Atm I'm going back and forth, part of me says that I really should have a feature complete app with tests and the full works but I don't think that's realistic atm as I have limited time available and alot of that will be taken up job hunting.
What's the minimum you'd want to see in a portfolio which would prove to you know I enough to be able to do the job?
Also would you prefer multiple tiny examples (thinking maybe codepen-like stuff) or maybe a larger single example on github?
5 comments
[ 2.5 ms ] story [ 20.7 ms ] threadI've interviewed tons of front end devs, all for product companies whose candidates are fairly different to an agency (agencies candidates with personal portfolios are likely more common). Having a portfolio at all is rare. Most anything that shows that you're active in your craft will be a plus. Github profiles are common but honestly they, on average, show near-zero public activity. Obviously there are outliers who are active in open source but my own experience shows that even very good senior devs at well-funded startups don't have much time for open source except in the rare case where a specific OS tool becomes core to their employment.
Seriously, anything that shows that you used time outside of work to create things is a plus.
Thanks for answer, that's a real help, all the postings I've been looking at ask for github url & examples of work so I thought not having anything was abnormal
Here's my github url: https://github.com/wwalser
That shows very little public activity.

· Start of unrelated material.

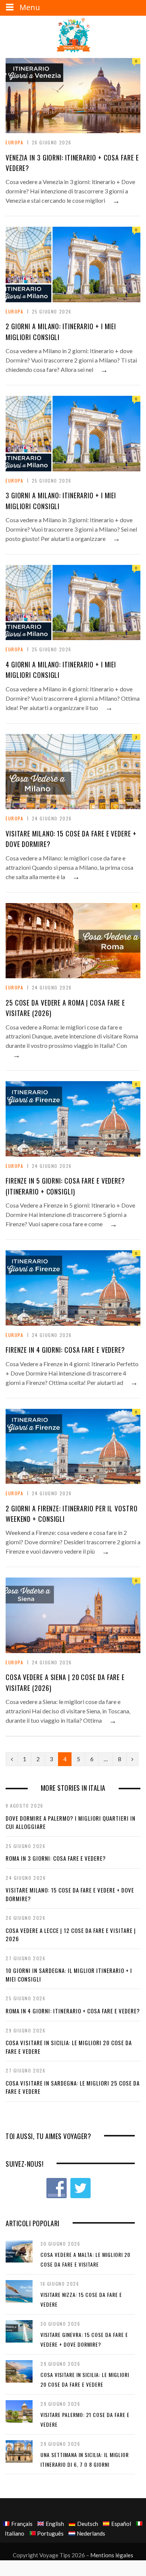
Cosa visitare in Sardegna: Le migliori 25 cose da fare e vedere (73, 2087)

However, even that amount would be impressive to me if I saw it from a candidate. The reason is that, when interviewing a someone from a product company, I implicitly understand that they are going to have thousands of lines of code written for a private company (and therefore not publicly available). In my case http://askinline.com is that work.
Hope that perspective is helpful.
Most people have tiny code examples. A company looking to hire someone full time will need someone to create entire platforms where things like caching become critical.
You have to prove that you can work well with the existing huge codebase and won't make it horrible for others to read your code.